____ Data lines

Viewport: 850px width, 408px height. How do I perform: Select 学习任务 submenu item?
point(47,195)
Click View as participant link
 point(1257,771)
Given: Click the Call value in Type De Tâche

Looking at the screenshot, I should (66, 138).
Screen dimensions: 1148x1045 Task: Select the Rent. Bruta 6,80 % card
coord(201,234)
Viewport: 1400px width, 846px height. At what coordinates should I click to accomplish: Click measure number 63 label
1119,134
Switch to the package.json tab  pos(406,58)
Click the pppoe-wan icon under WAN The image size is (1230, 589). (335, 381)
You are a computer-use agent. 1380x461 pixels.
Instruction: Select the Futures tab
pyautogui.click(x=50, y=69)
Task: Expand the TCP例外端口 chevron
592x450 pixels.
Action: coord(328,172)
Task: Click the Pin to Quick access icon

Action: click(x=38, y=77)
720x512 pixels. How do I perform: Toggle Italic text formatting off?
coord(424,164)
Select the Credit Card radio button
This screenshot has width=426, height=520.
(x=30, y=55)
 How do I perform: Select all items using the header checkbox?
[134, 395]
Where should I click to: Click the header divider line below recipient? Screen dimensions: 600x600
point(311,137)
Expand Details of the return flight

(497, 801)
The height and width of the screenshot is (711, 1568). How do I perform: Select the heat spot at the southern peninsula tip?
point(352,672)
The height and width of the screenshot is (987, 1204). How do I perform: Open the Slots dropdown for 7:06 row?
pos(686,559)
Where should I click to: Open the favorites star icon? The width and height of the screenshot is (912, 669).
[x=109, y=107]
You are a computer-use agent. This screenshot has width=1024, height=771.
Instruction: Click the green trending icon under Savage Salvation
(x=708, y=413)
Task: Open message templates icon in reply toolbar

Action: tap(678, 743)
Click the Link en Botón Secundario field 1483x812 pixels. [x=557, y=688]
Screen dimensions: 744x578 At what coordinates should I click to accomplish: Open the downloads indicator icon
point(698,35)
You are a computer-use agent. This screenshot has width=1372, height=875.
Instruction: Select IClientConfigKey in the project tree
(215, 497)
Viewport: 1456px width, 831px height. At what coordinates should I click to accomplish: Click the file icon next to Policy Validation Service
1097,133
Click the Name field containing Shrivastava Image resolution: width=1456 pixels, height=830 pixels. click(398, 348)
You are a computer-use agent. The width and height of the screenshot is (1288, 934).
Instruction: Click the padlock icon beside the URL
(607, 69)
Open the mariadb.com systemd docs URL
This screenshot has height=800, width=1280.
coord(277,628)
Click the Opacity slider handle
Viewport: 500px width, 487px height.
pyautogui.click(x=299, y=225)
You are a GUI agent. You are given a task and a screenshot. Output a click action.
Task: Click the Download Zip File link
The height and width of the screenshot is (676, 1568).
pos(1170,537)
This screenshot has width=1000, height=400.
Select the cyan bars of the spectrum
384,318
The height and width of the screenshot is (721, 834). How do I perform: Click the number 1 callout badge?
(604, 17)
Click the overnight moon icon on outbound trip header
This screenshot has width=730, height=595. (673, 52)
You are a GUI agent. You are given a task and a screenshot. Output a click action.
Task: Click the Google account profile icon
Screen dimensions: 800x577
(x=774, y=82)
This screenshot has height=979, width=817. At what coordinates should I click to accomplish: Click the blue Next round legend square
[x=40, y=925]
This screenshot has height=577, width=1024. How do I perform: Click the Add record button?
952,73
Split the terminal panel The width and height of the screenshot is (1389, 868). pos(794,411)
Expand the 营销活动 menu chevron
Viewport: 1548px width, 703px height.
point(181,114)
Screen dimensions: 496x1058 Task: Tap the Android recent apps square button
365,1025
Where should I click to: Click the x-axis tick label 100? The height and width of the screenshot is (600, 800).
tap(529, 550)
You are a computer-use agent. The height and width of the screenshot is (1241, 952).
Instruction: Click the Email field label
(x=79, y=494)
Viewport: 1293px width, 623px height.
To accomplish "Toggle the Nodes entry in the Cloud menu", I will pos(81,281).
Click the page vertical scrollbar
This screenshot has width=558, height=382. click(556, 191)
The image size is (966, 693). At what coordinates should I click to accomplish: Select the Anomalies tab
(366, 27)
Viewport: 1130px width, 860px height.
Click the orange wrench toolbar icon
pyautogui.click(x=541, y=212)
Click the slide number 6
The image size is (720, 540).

________

Your objective: Reproduce the records above verbatim, starting at the line with "Click the page vertical scrollbar" and ending with the line with "pyautogui.click(x=541, y=212)", both included.

Answer for the task:
Click the page vertical scrollbar
This screenshot has width=558, height=382. click(556, 191)
The image size is (966, 693). At what coordinates should I click to accomplish: Select the Anomalies tab
(366, 27)
Viewport: 1130px width, 860px height.
Click the orange wrench toolbar icon
pyautogui.click(x=541, y=212)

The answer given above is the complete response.